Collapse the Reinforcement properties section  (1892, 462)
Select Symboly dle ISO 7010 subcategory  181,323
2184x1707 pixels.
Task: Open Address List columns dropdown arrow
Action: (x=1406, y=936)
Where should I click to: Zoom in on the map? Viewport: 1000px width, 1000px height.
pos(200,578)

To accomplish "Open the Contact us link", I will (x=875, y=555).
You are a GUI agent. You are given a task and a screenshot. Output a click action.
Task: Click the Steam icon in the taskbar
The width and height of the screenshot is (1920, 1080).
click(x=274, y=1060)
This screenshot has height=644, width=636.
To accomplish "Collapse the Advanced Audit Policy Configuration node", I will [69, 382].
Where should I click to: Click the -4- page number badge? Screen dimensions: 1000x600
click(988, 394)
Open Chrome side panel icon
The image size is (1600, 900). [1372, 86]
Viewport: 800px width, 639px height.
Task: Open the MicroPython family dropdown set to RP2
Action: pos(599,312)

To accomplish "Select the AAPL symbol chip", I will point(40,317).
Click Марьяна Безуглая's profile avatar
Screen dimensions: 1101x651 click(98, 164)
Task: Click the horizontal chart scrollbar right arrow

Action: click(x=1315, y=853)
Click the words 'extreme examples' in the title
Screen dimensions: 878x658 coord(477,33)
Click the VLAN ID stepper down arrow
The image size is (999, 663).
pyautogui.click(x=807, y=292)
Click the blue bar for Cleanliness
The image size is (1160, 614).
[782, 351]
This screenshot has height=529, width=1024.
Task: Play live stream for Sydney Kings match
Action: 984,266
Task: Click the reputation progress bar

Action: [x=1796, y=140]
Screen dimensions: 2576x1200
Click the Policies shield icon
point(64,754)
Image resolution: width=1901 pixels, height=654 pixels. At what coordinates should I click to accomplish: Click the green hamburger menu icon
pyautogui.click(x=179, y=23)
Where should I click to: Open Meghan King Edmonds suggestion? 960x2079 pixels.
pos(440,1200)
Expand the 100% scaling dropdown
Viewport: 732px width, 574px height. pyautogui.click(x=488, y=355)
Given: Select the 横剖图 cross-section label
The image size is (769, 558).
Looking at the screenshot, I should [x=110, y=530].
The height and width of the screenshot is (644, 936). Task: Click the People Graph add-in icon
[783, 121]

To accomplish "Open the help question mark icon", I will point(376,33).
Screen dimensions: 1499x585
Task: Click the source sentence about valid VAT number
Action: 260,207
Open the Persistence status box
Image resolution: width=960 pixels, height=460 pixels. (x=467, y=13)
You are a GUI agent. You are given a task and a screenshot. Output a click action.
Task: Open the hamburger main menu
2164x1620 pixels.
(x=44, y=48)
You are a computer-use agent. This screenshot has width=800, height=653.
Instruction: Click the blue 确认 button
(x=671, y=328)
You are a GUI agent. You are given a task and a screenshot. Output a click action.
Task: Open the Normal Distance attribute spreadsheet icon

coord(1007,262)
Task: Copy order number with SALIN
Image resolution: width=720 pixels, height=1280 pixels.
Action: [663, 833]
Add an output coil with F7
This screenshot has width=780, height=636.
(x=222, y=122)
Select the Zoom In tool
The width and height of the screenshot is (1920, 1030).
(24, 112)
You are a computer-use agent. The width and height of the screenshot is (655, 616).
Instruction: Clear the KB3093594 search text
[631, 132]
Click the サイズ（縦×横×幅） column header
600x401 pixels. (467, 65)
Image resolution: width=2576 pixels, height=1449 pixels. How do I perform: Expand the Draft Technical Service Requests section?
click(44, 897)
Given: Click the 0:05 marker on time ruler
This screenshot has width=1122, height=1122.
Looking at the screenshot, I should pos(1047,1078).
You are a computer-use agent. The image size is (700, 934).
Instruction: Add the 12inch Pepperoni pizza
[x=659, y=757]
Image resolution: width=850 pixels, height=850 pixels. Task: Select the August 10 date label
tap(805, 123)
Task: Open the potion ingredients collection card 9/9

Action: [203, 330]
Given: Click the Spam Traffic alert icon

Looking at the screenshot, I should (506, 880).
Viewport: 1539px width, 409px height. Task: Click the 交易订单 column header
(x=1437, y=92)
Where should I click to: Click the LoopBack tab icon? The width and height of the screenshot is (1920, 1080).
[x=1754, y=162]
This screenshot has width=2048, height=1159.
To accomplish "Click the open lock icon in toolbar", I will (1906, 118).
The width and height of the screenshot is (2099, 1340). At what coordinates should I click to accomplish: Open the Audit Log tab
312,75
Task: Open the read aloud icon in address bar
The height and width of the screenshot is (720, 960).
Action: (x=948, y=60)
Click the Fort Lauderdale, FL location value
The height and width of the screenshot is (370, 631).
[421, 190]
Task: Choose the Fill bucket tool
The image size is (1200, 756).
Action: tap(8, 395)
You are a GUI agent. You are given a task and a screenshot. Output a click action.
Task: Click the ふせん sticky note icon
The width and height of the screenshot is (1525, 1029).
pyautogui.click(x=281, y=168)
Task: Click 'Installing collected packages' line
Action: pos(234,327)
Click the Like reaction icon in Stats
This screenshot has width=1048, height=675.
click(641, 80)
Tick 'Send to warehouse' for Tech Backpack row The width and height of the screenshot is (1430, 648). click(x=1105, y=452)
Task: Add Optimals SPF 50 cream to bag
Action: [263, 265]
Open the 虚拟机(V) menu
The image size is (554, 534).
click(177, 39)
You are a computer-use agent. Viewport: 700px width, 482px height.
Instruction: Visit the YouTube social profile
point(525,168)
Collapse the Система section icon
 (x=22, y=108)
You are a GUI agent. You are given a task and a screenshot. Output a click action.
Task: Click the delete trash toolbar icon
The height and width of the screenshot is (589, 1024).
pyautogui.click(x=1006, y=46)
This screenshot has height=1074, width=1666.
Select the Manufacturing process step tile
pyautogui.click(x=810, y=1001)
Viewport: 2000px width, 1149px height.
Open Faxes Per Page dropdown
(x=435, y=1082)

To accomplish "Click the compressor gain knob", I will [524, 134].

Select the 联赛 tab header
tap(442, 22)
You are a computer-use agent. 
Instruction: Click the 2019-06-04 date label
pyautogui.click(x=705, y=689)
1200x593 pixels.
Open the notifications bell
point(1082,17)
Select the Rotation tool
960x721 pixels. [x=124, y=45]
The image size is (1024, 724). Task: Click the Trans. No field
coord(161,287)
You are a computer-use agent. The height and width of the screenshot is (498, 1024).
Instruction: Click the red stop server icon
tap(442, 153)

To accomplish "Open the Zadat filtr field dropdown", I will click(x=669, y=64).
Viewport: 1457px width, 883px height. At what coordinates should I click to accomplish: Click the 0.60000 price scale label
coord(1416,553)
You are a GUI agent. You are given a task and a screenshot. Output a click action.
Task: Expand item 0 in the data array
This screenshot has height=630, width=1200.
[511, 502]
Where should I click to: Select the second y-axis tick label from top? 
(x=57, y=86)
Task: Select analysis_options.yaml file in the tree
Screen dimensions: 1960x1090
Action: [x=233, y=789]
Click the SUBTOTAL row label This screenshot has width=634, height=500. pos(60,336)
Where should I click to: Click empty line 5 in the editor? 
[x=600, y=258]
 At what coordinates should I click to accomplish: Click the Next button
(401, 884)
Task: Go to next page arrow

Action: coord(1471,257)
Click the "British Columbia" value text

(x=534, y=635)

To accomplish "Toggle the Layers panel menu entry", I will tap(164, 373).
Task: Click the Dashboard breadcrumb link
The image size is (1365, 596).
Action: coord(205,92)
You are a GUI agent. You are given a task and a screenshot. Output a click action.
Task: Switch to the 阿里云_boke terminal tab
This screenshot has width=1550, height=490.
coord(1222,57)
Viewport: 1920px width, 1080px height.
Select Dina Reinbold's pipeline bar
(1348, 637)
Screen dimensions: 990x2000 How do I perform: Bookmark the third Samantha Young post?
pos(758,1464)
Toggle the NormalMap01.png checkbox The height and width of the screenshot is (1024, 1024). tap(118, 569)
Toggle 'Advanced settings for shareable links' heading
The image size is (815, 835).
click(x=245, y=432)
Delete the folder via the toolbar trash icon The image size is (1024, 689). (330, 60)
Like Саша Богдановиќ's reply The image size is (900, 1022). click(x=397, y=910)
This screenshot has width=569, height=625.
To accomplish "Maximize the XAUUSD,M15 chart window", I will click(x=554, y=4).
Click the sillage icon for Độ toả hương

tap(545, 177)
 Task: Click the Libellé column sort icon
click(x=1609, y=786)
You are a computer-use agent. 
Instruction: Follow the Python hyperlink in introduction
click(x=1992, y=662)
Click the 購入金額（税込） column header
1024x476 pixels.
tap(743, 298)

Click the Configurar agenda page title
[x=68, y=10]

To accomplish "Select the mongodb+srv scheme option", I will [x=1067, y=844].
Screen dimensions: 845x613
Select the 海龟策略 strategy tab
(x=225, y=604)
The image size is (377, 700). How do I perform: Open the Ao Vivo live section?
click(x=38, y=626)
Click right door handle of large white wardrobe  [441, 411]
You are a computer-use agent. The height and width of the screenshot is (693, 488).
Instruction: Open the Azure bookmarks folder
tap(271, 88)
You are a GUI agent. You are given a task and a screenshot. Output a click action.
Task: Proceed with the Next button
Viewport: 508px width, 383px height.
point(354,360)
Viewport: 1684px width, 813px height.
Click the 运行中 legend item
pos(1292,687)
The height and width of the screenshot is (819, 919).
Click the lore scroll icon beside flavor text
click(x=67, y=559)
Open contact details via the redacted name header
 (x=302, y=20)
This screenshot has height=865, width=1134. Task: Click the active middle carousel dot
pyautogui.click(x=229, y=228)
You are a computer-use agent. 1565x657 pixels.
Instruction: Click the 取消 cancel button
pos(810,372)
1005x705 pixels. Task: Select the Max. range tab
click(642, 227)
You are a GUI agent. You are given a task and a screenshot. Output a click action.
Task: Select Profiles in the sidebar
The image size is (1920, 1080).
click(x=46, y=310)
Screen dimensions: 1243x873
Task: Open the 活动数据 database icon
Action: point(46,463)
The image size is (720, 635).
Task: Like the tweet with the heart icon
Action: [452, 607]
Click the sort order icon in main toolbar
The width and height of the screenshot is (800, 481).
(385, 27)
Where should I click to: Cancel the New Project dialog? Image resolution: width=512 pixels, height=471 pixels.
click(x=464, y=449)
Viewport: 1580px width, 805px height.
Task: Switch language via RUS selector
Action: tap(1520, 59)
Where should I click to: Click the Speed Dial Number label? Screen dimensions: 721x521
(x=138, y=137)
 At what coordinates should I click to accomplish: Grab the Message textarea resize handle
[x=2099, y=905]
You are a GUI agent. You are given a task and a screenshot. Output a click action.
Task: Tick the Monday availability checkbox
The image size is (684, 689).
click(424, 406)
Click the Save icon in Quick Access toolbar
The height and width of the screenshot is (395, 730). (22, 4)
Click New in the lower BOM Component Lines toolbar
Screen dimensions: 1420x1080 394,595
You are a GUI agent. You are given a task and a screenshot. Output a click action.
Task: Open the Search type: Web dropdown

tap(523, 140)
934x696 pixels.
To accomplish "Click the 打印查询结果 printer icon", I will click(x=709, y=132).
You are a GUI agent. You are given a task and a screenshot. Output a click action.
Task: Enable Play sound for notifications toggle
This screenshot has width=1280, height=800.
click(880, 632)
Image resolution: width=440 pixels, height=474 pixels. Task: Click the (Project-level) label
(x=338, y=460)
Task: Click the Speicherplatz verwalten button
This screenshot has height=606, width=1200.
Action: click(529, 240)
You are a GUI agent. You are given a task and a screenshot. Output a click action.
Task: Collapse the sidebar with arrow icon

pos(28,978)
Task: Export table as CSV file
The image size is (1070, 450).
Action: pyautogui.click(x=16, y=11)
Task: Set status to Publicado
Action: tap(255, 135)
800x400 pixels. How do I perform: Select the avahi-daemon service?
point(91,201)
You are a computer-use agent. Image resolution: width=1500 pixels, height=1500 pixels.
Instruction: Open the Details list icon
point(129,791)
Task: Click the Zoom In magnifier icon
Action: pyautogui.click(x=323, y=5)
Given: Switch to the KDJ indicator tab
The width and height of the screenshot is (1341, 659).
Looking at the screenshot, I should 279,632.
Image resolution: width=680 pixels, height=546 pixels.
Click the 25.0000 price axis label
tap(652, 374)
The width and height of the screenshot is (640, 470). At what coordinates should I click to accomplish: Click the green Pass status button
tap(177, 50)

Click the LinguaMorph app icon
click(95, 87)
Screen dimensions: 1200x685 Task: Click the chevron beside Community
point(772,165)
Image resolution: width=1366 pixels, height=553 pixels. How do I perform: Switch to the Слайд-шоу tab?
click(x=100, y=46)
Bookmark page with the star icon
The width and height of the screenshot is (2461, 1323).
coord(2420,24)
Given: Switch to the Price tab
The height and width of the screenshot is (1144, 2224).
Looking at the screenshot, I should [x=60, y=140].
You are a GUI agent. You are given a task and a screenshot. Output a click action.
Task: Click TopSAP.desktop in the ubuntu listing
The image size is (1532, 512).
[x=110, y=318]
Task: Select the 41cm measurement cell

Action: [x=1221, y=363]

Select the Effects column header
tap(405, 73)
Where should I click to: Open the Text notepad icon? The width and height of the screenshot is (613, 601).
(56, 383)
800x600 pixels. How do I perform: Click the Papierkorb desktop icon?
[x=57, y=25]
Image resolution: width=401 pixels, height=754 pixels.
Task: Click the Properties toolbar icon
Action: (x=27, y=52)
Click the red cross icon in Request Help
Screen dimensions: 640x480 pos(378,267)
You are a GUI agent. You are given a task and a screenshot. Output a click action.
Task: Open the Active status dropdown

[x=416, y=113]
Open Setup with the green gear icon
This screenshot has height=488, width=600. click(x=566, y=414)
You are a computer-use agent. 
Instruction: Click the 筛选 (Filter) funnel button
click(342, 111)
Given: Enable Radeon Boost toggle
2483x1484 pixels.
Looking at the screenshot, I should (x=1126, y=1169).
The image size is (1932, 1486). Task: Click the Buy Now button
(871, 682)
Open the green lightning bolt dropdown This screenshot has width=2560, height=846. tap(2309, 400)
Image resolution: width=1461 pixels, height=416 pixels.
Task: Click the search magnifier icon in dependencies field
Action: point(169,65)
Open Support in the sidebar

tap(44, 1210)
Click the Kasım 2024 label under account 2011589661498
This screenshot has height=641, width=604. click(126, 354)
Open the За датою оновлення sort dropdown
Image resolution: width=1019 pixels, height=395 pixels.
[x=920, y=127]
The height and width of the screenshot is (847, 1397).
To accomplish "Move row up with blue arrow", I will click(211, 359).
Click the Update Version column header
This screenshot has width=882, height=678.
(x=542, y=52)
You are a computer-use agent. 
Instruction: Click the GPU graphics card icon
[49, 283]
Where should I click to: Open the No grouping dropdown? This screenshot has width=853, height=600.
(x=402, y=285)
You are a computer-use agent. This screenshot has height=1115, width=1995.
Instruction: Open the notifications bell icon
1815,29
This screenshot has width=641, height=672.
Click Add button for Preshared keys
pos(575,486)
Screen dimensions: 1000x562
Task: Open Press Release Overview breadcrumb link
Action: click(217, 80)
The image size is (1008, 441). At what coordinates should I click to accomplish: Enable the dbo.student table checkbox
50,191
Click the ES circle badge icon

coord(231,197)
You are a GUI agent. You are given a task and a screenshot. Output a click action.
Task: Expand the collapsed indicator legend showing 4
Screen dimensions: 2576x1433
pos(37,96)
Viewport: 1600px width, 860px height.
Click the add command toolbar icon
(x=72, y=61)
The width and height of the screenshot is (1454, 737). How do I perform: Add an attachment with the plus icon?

SHORT PROBLEM: Quote the records word for word, starting at the line containing "Click the LinguaMorph app icon" and ending at the line containing "Looking at the screenshot, I should [x=60, y=140].".

ANSWER TO THIS TASK:
Click the LinguaMorph app icon
click(95, 87)
Screen dimensions: 1200x685 Task: Click the chevron beside Community
point(772,165)
Image resolution: width=1366 pixels, height=553 pixels. How do I perform: Switch to the Слайд-шоу tab?
click(x=100, y=46)
Bookmark page with the star icon
The width and height of the screenshot is (2461, 1323).
coord(2420,24)
Given: Switch to the Price tab
The height and width of the screenshot is (1144, 2224).
Looking at the screenshot, I should [x=60, y=140].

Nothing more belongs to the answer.